Healthy relationships


Bonding with your 19+ year old

As your child becomes an adult, they will be beginning to recognise and respect the new levels of personal independence that they are gaining. It is important to adapt to their maturity by moving from a direct style of parenting to one that encourages mutual respect and co-operation. When you are making plans and arrangements, try to make sure it fits with their schedules too so that they still feel involved and respected as a person.

Sibling relationships

When your children reach this age there may be a change in how they interact with their siblings. Some siblings may become closer than they have ever been as they start experiencing the same sort of events and milestones as they grow into adulthood, and share these experiences with each other, looking for advice or a partner. Other siblings may grow apart, as their individual interests and desires take them down different life paths. As parents, it is important to encourage your children to maintain open communication and understanding between your children whether they are close or distant, so they can embrace the changes they are experiencing. Planning activities for the whole family that involves interests of all your children can help maintain a sense of togetherness.

Developing new relationships and consent

As your child becomes a young adult they may start exploring romantic and sexual relationships. You can try and help them understand what it means to be in a healthy and respectful relationship. Talking to them about the importance of communication, empathy and respect will help them to understand how to build positive relationships. Conversations about how relationships, trust and intimacy can be difficult when they are young can help guide them towards making good decisions so talking to them about relationships and consent will help them understand how to take care of themselves and others.

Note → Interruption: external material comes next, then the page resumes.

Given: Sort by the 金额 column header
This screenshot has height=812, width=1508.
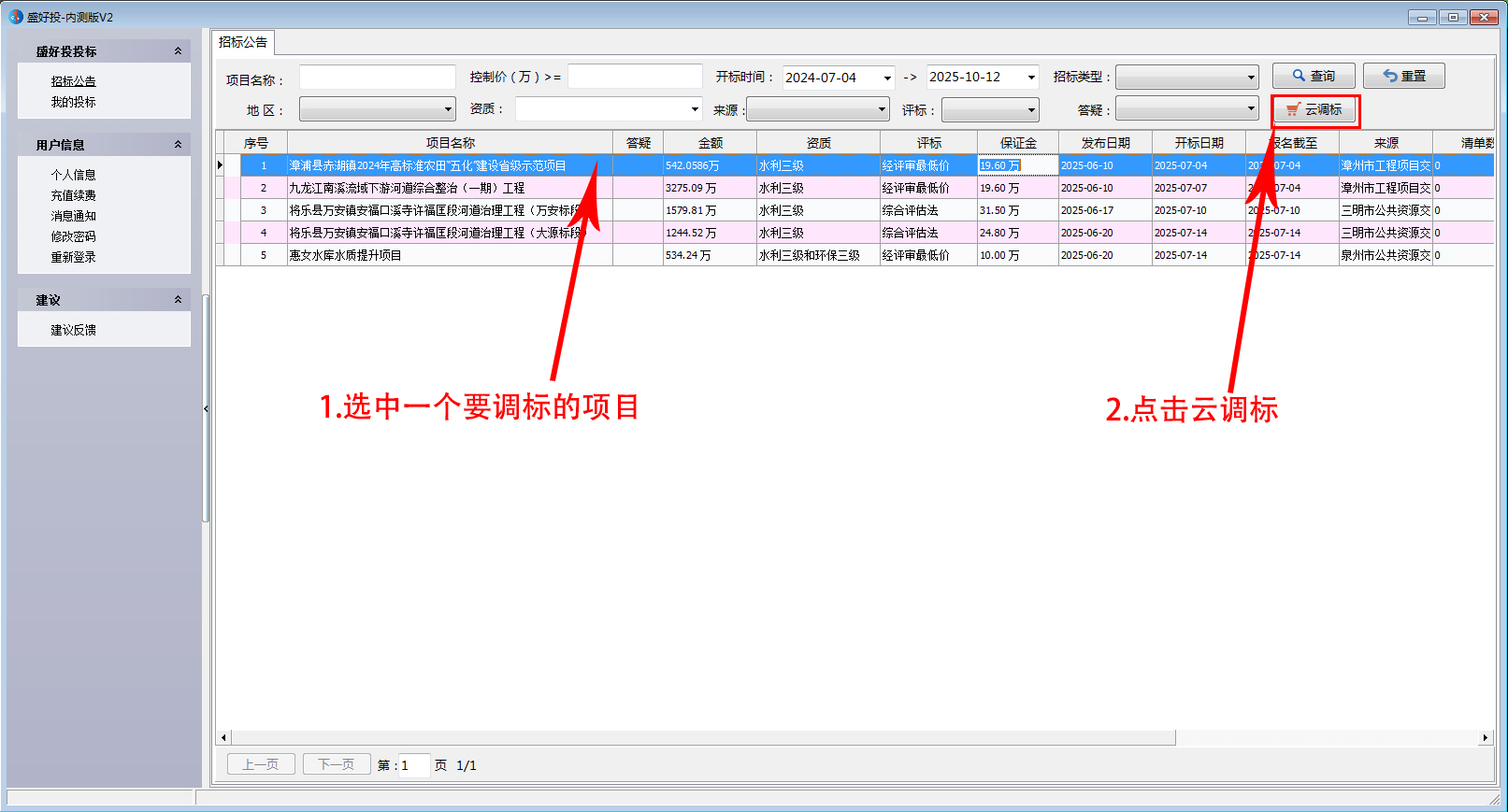Looking at the screenshot, I should (x=710, y=143).
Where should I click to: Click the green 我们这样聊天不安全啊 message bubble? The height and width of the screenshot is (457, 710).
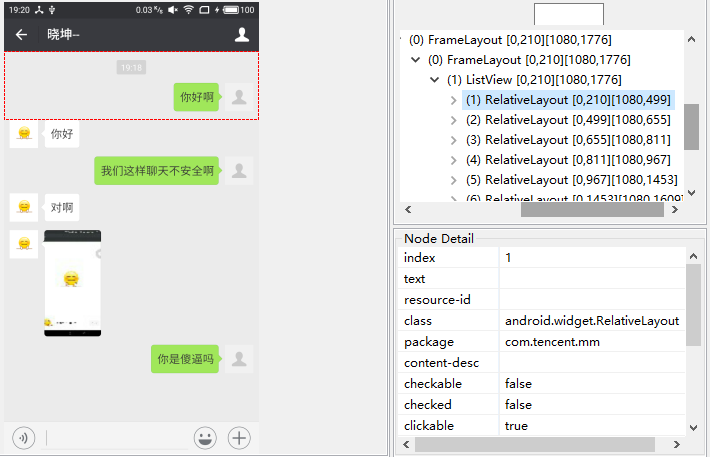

Separated parents and their children

As your children are getting older, it is as important as ever to maintain open communication with your child’s other parent. Making sure that both of you have consistent rules in both houses and make sure that you don’t create bad images of the other parent in your child’s mind, they need to be able to view you both positively. This is especially important as they are old enough now to understand any negative words and phrases that you may use about the other parent. Provide support and celebrate achievements together even though you are separated, this will help your children understand positive relationships and habits that they may be able to learn from.